§ EXTRACTED ENTRIES:
*****

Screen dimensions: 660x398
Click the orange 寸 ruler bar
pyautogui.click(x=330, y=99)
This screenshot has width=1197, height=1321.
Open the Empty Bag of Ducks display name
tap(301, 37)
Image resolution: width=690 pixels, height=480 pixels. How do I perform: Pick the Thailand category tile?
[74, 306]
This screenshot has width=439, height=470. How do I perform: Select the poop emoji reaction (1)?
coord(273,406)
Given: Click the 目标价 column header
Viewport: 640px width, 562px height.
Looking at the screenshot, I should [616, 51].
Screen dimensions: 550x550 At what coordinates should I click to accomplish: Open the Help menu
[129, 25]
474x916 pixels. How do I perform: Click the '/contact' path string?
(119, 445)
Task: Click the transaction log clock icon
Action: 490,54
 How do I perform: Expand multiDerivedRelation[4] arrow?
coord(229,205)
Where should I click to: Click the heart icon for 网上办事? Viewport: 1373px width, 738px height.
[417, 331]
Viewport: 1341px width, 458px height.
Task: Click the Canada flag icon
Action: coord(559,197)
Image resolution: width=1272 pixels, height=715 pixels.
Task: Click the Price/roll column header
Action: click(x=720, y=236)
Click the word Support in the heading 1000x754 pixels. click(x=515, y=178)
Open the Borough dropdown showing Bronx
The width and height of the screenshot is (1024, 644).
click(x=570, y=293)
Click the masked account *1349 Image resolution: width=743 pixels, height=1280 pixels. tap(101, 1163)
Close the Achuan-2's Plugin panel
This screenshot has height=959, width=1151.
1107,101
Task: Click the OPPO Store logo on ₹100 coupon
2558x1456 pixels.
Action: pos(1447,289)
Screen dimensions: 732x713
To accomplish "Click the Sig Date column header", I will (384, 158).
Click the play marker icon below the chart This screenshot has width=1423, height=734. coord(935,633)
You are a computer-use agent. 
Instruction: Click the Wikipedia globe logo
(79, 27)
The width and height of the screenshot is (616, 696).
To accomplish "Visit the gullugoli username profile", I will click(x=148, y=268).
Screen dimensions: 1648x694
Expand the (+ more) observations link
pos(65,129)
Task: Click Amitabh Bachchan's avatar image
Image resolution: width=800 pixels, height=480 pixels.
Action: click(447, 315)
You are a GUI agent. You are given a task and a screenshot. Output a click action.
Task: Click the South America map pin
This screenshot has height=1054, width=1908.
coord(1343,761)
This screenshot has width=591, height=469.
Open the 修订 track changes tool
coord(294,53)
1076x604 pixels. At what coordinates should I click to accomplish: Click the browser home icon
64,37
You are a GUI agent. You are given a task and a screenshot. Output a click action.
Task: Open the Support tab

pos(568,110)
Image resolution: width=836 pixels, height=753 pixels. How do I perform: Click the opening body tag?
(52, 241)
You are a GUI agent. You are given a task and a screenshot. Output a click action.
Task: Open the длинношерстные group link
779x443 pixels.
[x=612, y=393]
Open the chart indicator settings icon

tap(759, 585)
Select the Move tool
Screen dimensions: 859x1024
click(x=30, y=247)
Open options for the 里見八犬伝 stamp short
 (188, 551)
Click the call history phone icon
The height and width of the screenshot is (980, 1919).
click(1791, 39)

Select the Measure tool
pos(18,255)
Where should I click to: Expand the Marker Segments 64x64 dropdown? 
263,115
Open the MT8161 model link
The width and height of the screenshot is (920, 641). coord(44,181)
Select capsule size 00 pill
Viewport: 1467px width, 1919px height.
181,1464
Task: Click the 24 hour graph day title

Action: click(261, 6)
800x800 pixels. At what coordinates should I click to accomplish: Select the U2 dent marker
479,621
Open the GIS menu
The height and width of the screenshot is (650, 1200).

*****

§ EXERCISE:
In the listing above, find the line with "This screenshot has width=1197, height=1321." and the line with "Given: Click the 目标价 column header". Output those two lines and every line between them, exactly as written.

§ SOLUTION FOR THIS PROBLEM:
This screenshot has width=1197, height=1321.
Open the Empty Bag of Ducks display name
tap(301, 37)
Image resolution: width=690 pixels, height=480 pixels. How do I perform: Pick the Thailand category tile?
[74, 306]
This screenshot has width=439, height=470. How do I perform: Select the poop emoji reaction (1)?
coord(273,406)
Given: Click the 目标价 column header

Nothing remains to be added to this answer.